**About this exercise:**
Repeat the lines below exactly as written, please, from the line with "The image size is (693, 1500)." to the line with "Choose the 60级", both lines included, and no others.

━━ Data to examine ━━

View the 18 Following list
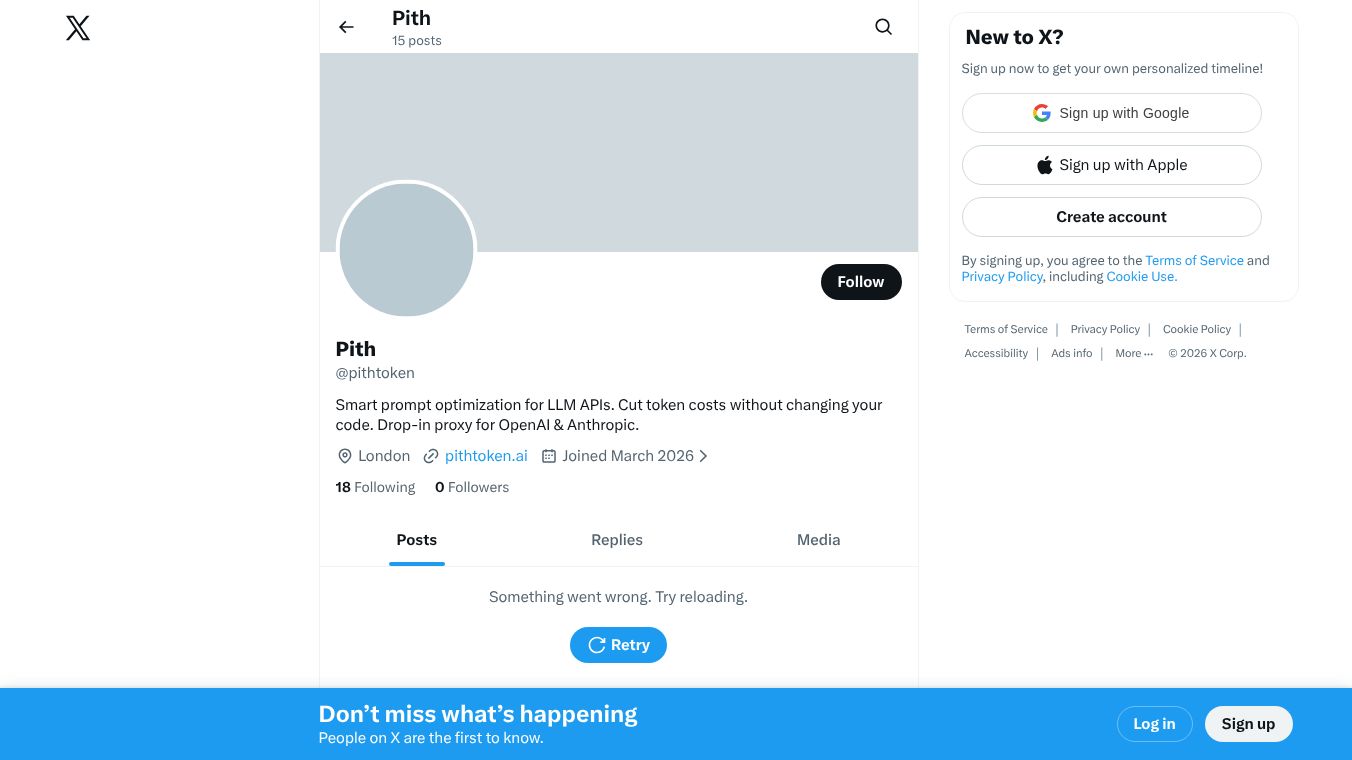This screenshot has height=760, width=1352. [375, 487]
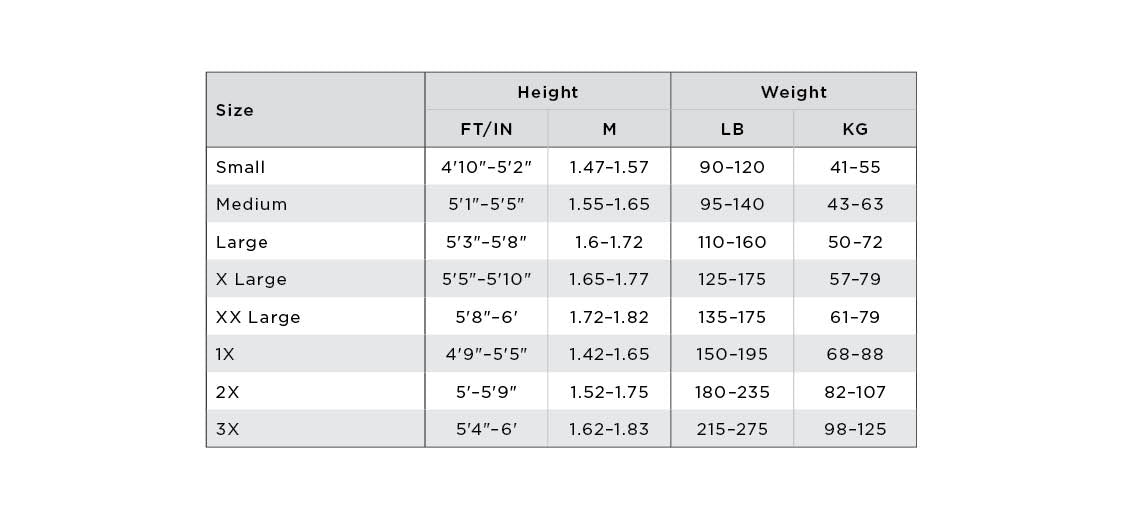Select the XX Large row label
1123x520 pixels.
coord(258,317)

━━━
━━ Data to examine ━━

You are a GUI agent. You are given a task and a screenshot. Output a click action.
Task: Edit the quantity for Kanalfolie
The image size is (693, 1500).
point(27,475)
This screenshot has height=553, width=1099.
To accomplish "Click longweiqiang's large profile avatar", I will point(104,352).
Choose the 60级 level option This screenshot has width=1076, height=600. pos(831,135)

━━━

**Response area:**
The image size is (693, 1500).
point(27,475)
This screenshot has height=553, width=1099.
To accomplish "Click longweiqiang's large profile avatar", I will point(104,352).
Choose the 60级 level option This screenshot has width=1076, height=600. pos(831,135)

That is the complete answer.